Regarding the relative amounts of the components of claim 34, as set forth in the above rejections under 35 USC § 112(b), the relationship between the amounts of components is unclear as no component serves as a fixed reference point. However, Raz teaches that LSD or a pharmaceutically acceptable salt thereof can be included in an amount sufficient to treat Alzheimer’s disease (claim 1). Gandhi suggests that excipients in orally disintegrating tablets can be included in amounts that result in a desired disintegration time while avoiding a chalky or dry feel in the mouth (paragraphs [0005]-[0011]), and further suggests adjusting the ratio of excipients (paragraph [0036]). The prior art therefore suggests that the amounts and corresponding ratios of LSD or salt thereof and excipients can be routinely optimized to achieve a tablet that contains LSD or salt thereof in an amount sufficient to treat Alzheimer’s disease, achieves a desired disintegration time, and avoids unpleasant mouthfeel. Per MPEP 2144.05 II. A. “Generally, differences in concentration or temperature will not support the patentability of subject matter encompassed by the prior art unless there is evidence indicating such concentration or temperature is critical. "[W]here the general conditions of a claim are disclosed in the prior art, it is not inventive to discover the optimum or workable ranges by routine experimentation." In re Aller, 220 F.2d 454, 456, 105 USPQ 233, 235 (CCPA 1955)”
Double Patenting
The nonstatutory double patenting rejection is based on a judicially created doctrine grounded in public policy (a policy reflected in the statute) so as to prevent the unjustified or improper timewise extension of the “right to exclude” granted by a patent and to prevent possible harassment by multiple assignees. A nonstatutory double patenting rejection is appropriate where the conflicting claims are not identical, but at least one examined application claim is not patentably distinct from the reference claim(s) because the examined application claim is either anticipated by, or would have been obvious over, the reference claim(s). See, e.g., In re Berg, 140 F.3d 1428, 46 USPQ2d 1226 (Fed. Cir. 1998); In re Goodman, 11 F.3d 1046, 29 USPQ2d 2010 (Fed. Cir. 1993); In re Longi, 759 F.2d 887, 225 USPQ 645 (Fed. Cir. 1985); In re Van Ornum, 686 F.2d 937, 214 USPQ 761 (CCPA 1982); In re Vogel, 422 F.2d 438, 164 USPQ 619 (CCPA 1970); In re Thorington, 418 F.2d 528, 163 USPQ 644 (CCPA 1969).

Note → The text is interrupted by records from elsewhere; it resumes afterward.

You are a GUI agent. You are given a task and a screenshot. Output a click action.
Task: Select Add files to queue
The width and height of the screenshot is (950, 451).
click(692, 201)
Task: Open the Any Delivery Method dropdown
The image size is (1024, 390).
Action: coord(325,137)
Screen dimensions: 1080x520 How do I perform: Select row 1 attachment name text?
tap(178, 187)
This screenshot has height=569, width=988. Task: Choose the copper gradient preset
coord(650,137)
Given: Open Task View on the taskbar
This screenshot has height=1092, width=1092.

A timely filed terminal disclaimer in compliance with 37 CFR 1.321(c) or 1.321(d) may be used to overcome an actual or provisional rejection based on nonstatutory double patenting provided the reference application or patent either is shown to be commonly owned with the examined application, or claims an invention made as a result of activities undertaken within the scope of a joint research agreement. See MPEP § 717.02 for applications subject to examination under the first inventor to file provisions of the AIA as explained in MPEP § 2159. See MPEP § 2146 et seq. for applications not subject to examination under the first inventor to file provisions of the AIA . A terminal disclaimer must be signed in compliance with 37 CFR 1.321(b).
The filing of a terminal disclaimer by itself is not a complete reply to a nonstatutory double patenting (NSDP) rejection. A complete reply requires that the terminal disclaimer be accompanied by a reply requesting reconsideration of the prior Office action. Even where the NSDP rejection is provisional the reply must be complete. See MPEP § 804, subsection I.B.1. For a reply to a non-final Office action, see 37 CFR 1.111(a). For a reply to final Office action, see 37 CFR 1.113(c). A request for reconsideration while not provided for in 37 CFR 1.113(c) may be filed after final for consideration. See MPEP §§ 706.07(e) and 714.13.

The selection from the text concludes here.